CASE 1: Supposed deep copy of the array

    // Creating a integer array, populating its values
    int[] src = new int[2]; 
    src[0] = 2;
    src[1] = 3;
    // Create a copy of the array
    int [] dst= Arrays.copyOf(src,src.length);
    Assert.assertArrayEquals(src, dst);
    // Now change one element in the original
    dst[0] = 4;
    // Following line throws an exception, (which is expected) if the copy is a deep one
    Assert.assertArrayEquals(src, dst);

CASE 2: Here is where things seem to be weird: What I am trying to do with the below method (lifted verbatim from a book) is to create an immutable list view of a copy of the input array arguments. That way, if the input array changes, the contents of the returned list don't change.

    @SafeVarargs
    public static <T> List<T> list(T... t) {
    return Collections.unmodifiableList(new ArrayList<>(Arrays.asList(Arrays.copyOf(t, t.length))));
}


 int[] arr2 = new int[2];   
    arr2[0] = 2;
    arr2[1] = 3;
    // Create an unmodifiable list
    List<int[]> list2 = list(arr2);

    list2.stream().forEach(s -> System.out.println(Arrays.toString(s)));
    // Prints [2, 3] as expected        

    arr2[0] = 3;

    list2.stream().forEach(s -> System.out.println(Arrays.toString(s)));    
    // Prints [3, 3] which doesn't make sense to me... I would have thought it would print [2, 3] and not be affected by my changing the value of the element.

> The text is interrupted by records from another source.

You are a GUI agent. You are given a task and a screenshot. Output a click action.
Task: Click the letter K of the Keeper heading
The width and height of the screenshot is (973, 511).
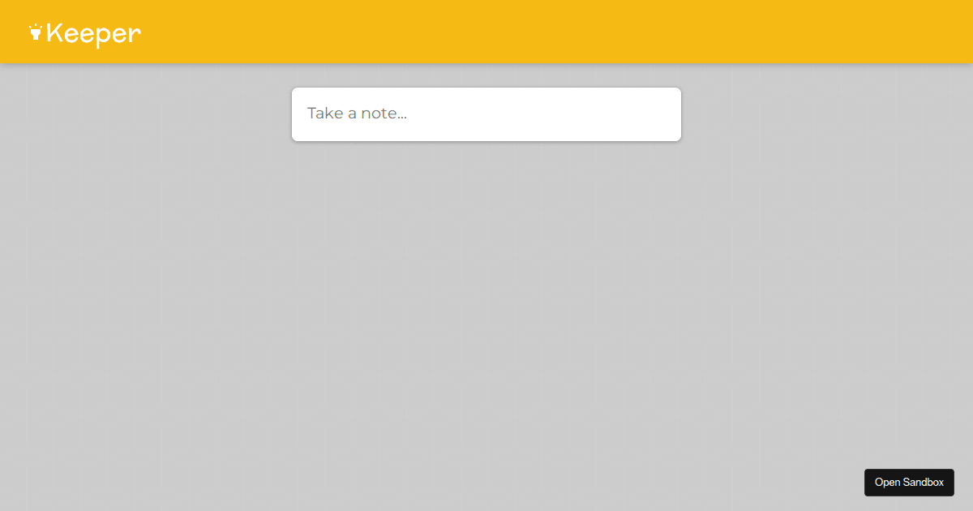pos(55,32)
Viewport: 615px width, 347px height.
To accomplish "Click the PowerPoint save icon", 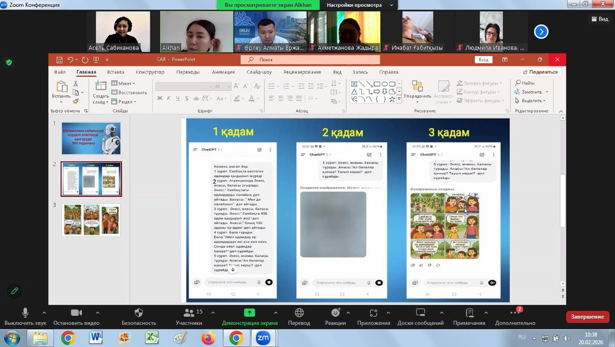I will point(60,60).
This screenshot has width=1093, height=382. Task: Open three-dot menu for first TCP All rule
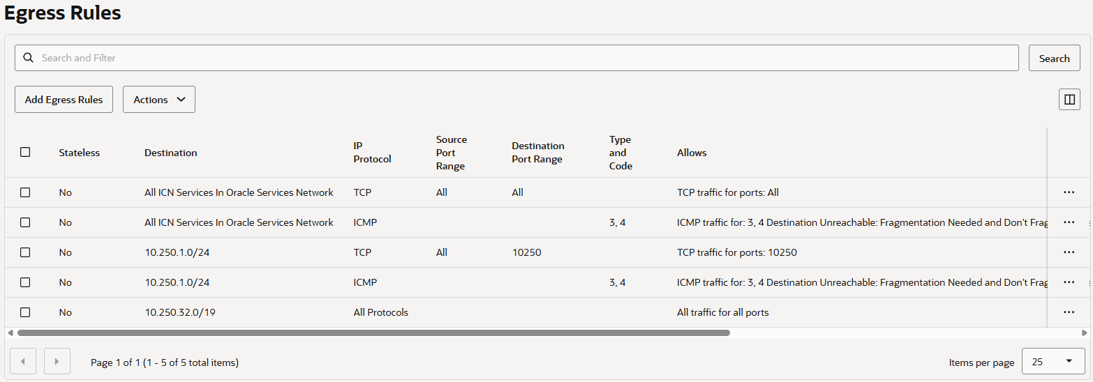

The contradiction that I see is that in one case (Case 1), Arrays.copyOf seems to be a deep copy, whereas in the other case (Case 2), it seems like a shallow one. The changes to the original array seem to have written through to the list, even though I have copied the array in creating my unmodifiable list.

Would someone be able to help me resolve this discrepancy?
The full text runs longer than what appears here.